▶ RECORDS SHOWN:
....................

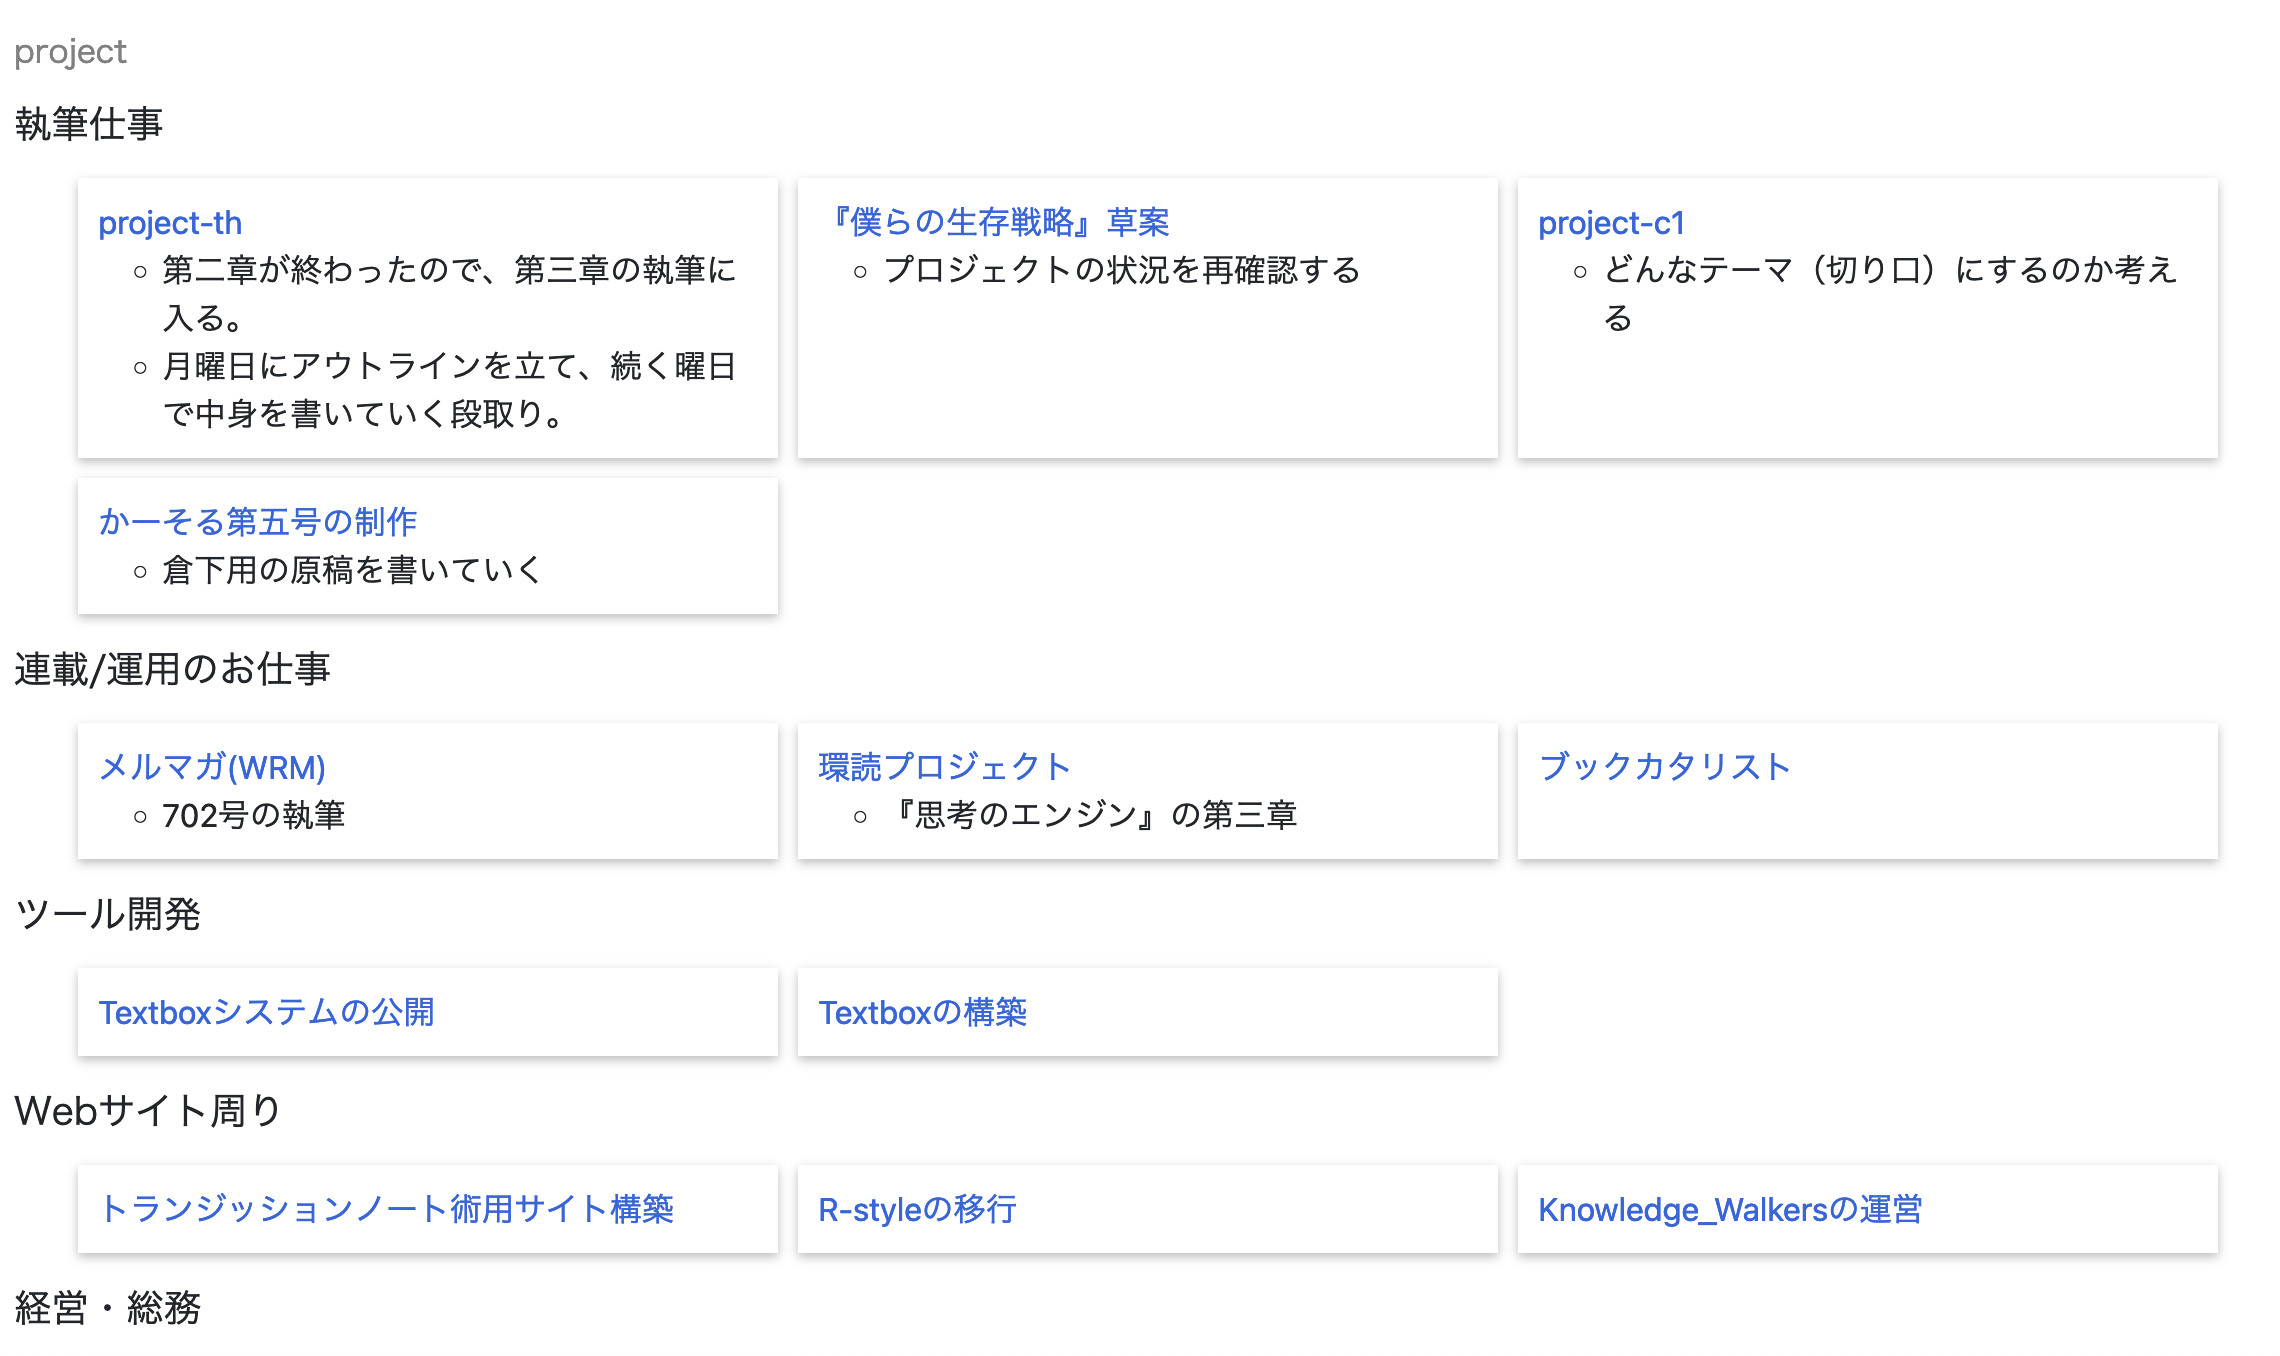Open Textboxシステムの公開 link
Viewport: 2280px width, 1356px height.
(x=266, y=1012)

....................

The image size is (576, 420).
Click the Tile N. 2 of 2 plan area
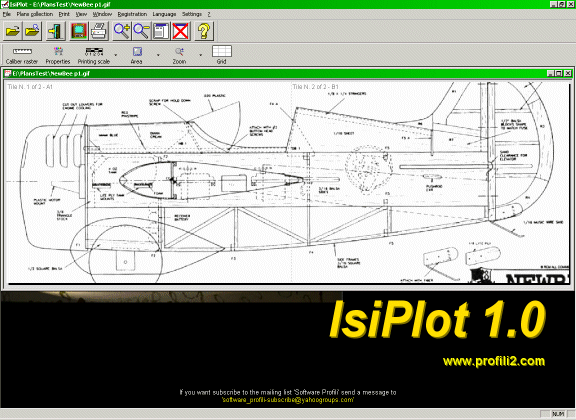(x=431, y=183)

....................

▶ THE PROBLEM: Give the records from the line holding "The image size is (576, 420)." through the line holding "(x=431, y=183)", inclusive, as a two-column CSV with the columns text and answer: one row for each record, each field quoted, and line breaks turned into spaces. Leave the pictures out.

▶ EXERCISE SOLUTION:
text,answer
"The image size is (576, 420). Click the Tile N. 2 of 2 plan area","(x=431, y=183)"